#### Problem details
Locate the line containing "Image resolution: width=1568" in the material below. Copy that line and all following lines through the end exactly, omitting any pictures.

#### Data listing
- - - - - - -

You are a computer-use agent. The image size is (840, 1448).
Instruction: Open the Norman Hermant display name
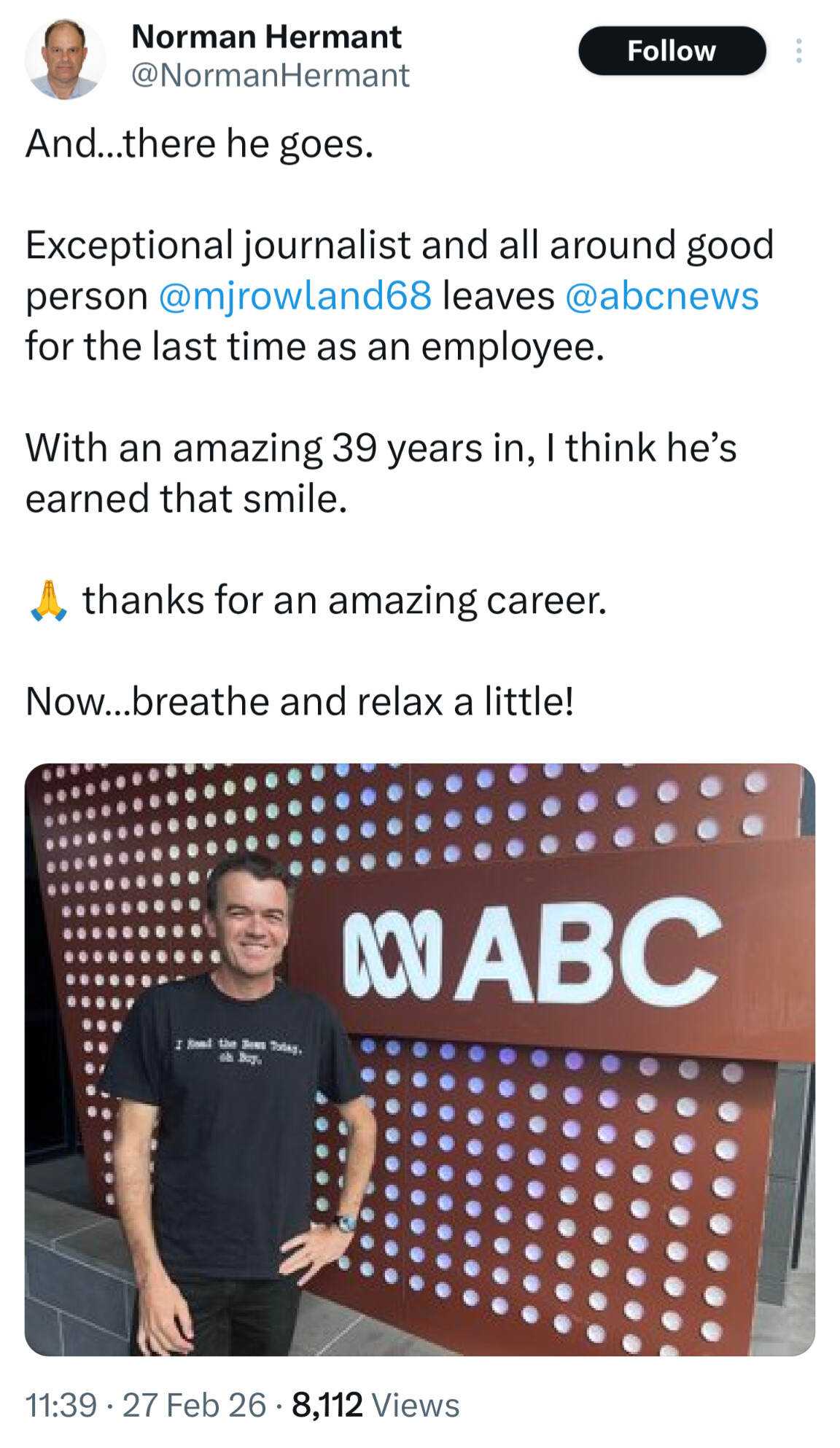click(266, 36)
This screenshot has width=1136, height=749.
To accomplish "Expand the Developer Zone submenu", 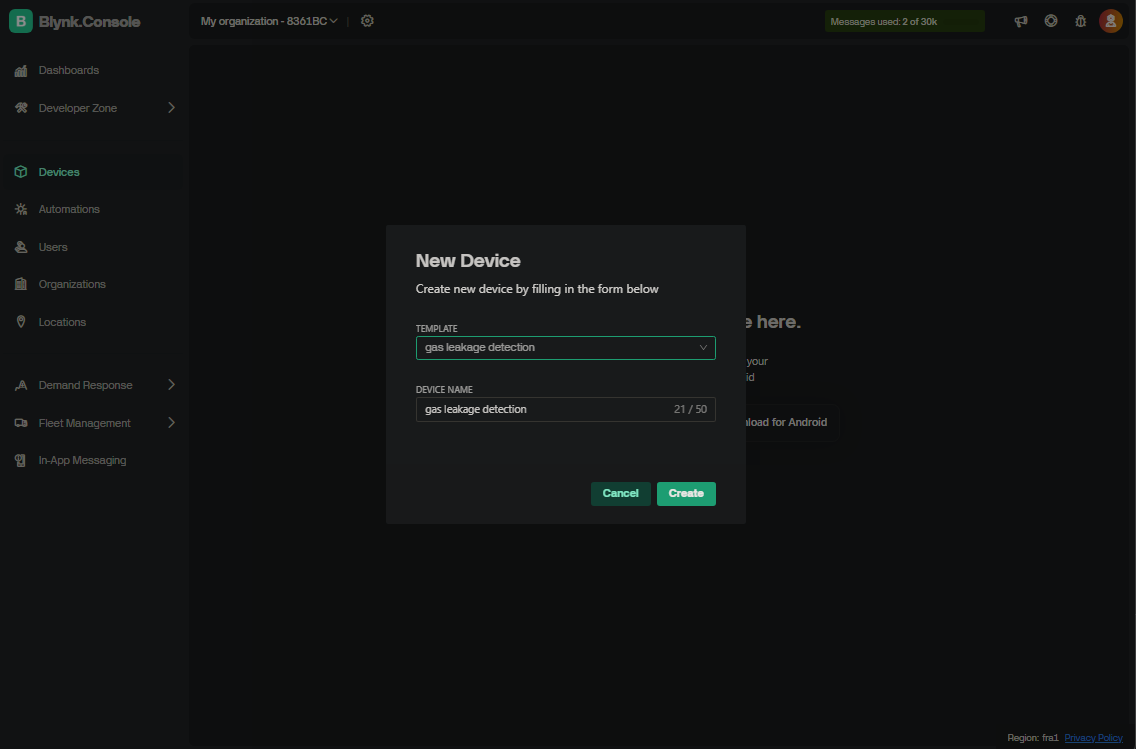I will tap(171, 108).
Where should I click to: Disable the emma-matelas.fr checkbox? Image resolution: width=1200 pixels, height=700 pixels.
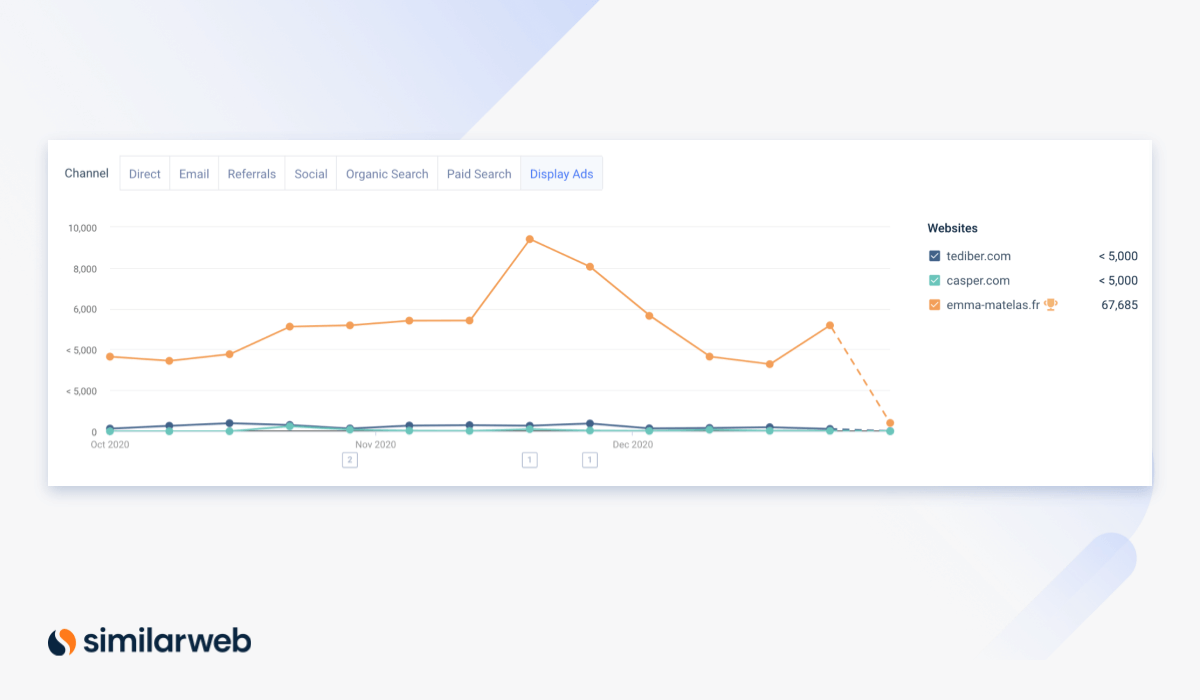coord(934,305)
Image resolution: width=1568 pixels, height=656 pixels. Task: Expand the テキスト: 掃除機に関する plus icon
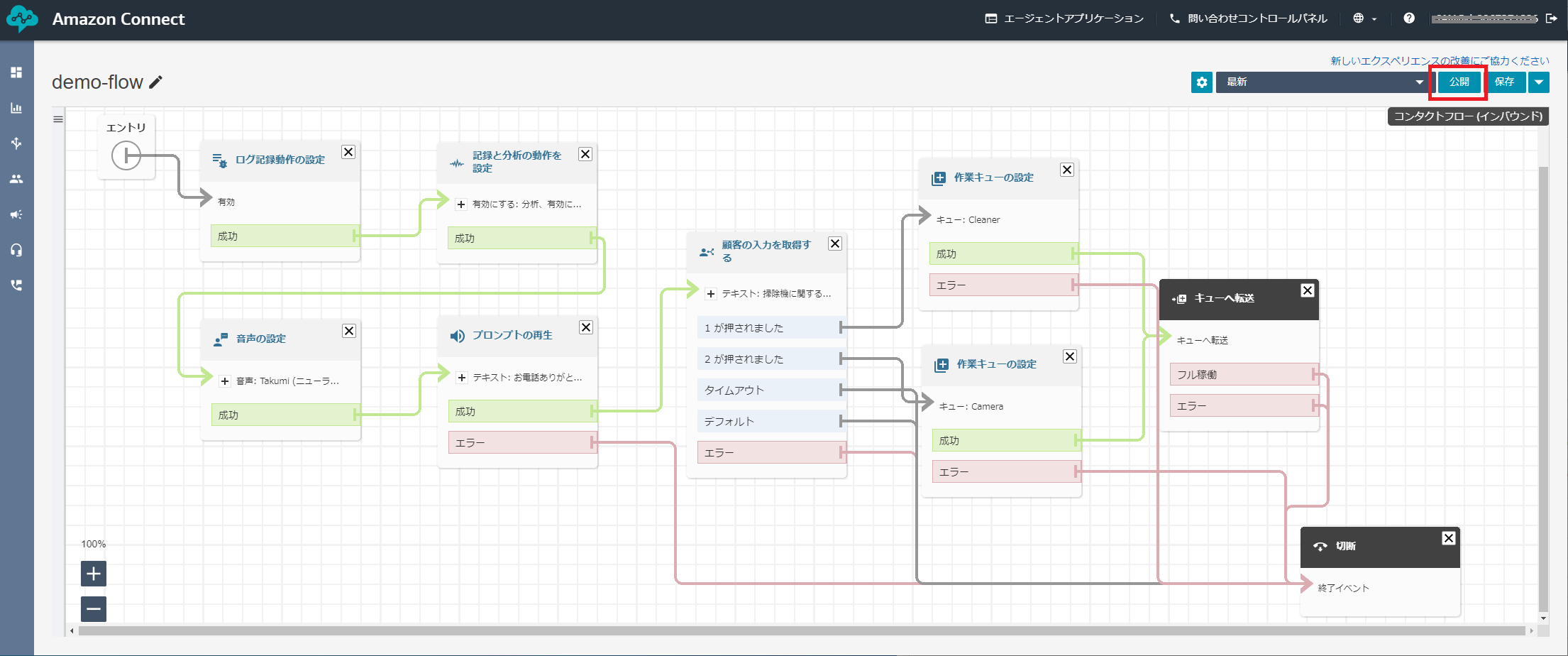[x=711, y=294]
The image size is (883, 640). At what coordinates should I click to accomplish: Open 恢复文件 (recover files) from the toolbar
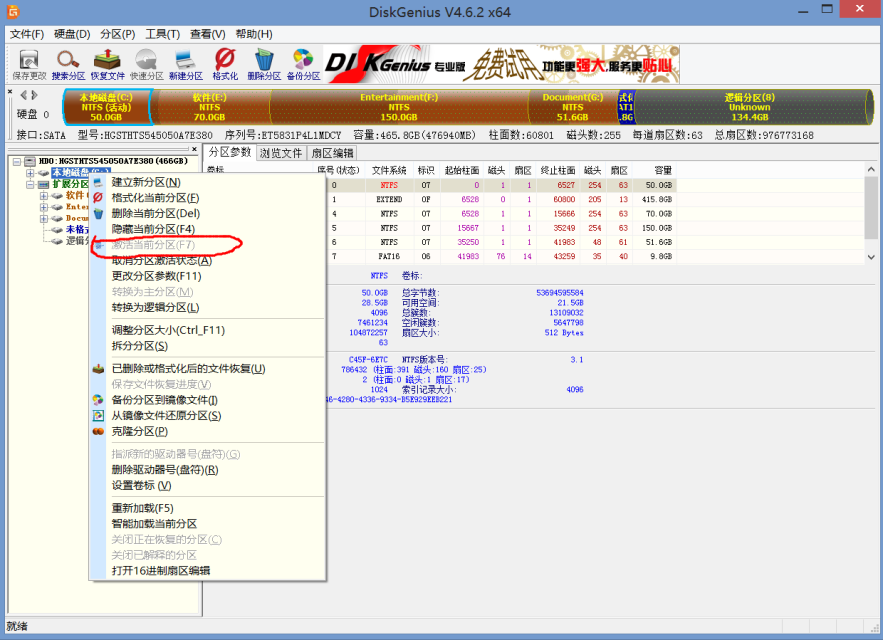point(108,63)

- - - - - - -

#### Solved problem
Image resolution: width=1568 pixels, height=656 pixels. Task: Expand the テキスト: 掃除機に関する plus icon
[x=711, y=294]
The image size is (883, 640). At what coordinates should I click to accomplish: Open 恢复文件 (recover files) from the toolbar
point(108,63)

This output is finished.